# Best/worst build quality cars you've owned.



## T.D.K (Mar 16, 2011)

Looks, power, economy and price, quality are all factors in buying our new cars.

This thread is dedicated to cars you own/have owned that have proved to be incredibly well made.

*BEST: * 2006 Vauxhall astra 1.9CDTI sport hatch. It is five years old and has covered 158,000 miles in that time. No squeaks, rattles or loose bits are present and the most used parts of the car still feel tight and solid.

Interior trim still looks new, steering wheel is not worn and interior plastics haven't faded, except one part which I believe is my own fault for scrubbing too hard. Ordered Gtechniq C4 last night which will hopefully remedy this.

*WORST:* 2005 Rover 25 (facelift) Mileage when sold: 38,000 miles. According to the salesman, this car was one of the last to roll off the production line before MG Rover went backrupt. This may explain the issues I had with the car.
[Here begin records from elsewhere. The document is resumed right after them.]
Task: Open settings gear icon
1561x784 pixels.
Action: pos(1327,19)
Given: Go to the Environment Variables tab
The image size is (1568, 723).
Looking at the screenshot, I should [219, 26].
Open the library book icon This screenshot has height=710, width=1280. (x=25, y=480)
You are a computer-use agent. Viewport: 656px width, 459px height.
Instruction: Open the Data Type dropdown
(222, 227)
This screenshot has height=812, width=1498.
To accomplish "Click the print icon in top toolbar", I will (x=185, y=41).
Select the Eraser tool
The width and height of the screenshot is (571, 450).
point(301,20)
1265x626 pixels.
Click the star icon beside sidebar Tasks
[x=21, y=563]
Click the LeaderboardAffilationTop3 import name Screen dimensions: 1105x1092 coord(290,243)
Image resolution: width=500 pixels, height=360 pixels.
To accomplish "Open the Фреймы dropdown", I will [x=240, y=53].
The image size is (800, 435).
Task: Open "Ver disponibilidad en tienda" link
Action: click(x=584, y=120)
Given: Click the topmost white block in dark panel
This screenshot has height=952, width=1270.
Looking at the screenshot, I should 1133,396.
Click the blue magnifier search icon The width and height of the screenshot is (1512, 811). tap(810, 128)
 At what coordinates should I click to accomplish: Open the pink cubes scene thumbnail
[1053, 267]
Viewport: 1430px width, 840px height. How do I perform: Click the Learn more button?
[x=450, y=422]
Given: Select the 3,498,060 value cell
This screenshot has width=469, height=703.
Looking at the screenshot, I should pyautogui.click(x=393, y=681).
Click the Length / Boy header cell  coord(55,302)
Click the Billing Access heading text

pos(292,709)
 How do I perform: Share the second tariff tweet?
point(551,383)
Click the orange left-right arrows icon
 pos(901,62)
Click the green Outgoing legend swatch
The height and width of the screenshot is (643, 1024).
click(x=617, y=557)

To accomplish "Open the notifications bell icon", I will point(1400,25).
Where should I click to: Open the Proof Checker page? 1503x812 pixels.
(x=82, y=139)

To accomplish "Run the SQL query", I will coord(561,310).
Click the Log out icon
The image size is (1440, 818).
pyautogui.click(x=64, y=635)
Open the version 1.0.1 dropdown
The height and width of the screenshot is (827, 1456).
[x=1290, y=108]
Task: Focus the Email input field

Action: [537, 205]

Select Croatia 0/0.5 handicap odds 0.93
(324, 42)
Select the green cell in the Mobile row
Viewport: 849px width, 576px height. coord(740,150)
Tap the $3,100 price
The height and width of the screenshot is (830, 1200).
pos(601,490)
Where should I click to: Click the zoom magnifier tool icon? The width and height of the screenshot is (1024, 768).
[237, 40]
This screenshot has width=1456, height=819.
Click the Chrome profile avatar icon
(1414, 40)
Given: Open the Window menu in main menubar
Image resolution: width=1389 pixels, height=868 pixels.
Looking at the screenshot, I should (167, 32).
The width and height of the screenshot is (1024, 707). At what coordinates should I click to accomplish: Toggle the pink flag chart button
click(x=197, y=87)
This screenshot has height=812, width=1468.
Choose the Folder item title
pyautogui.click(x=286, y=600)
Interior trim became loose, door handle broke (twice) electrical problems, heater wouldn't work, cd player randomly came on. Turning on wipers on intermittent would cause driver window to go down on its own. Electric boot lock would open when driving, very dangerous at 70mph on a duel carriageway. Constant rattling in the dashboard. Having said that, I BLOODY loved this car, quite a rare sight on the roads and I just loved the way it looked and had character.


----------



## Summit Detailing (Oct 9, 2006)

Worst - 2004 Megane 225, closely followed by a 2004 Clio 182.

Best - 2001 330Ci


----------



## millns84 (Jul 5, 2009)

Best - Volvo V70. Absolutely nothing went wrong. Well made, refined, comfortable etc etc.

Worst - Ford Focus MK1. Wiper fuse blew on the motorway in heavy rain, bit of the ceiling came away from roof, rear washer hose became detached and got washer fluid inside the roof, major oil leak on second service having done only 12k, loads of trim coming loose and rattling.


----------



## gargreen7 (Apr 12, 2009)

Best - 2001 Fiesta Zetec-S 

Worst - 2007 Suzuki Swift Sport (current car)


----------



## VW Golf-Fan (Aug 3, 2010)

*Best*: 2008 Vauxhall Corsa 1.2 (3dr)

*Worst*: 2002 Vauxhall Corsa Club 1.2 (5dr) - the notorious coil springs kept going & gear linkage problems.


----------



## maestegman (Mar 3, 2011)

Best: 

2005 Nissan 350z - perfect except for the missus not allowing me to put the kids in the boot!

Worst: 

1990 VW Jetta - used more oil than petrol 
2001 MB C Class Coupe - cost more than £5k in repairs in 8 months of ownership
1981 Morris 1.3 Ital - hilariously badly made in every respect


----------



## Jem (Aug 10, 2007)

Best: Lexus LS400 - just faultless in every way!

Worst - MG Metro:wall:


----------



## hoikey (Mar 9, 2011)

gargreen7 said:


> Best - 2001 Fiesta Zetec-S
> 
> Worst - 2007 Suzuki Swift Sport (current car)


whats up with the swift?

Worst
mk3 astra

Best
either my mk3 golf although it was too modified to be reliable,
or swift sport 09


----------



## robertdon777 (Nov 3, 2005)

Best: Astra H, rattle free, everything works still, interior looks like new still and the glass is far far better quality (pilkington) than any other car I've owned.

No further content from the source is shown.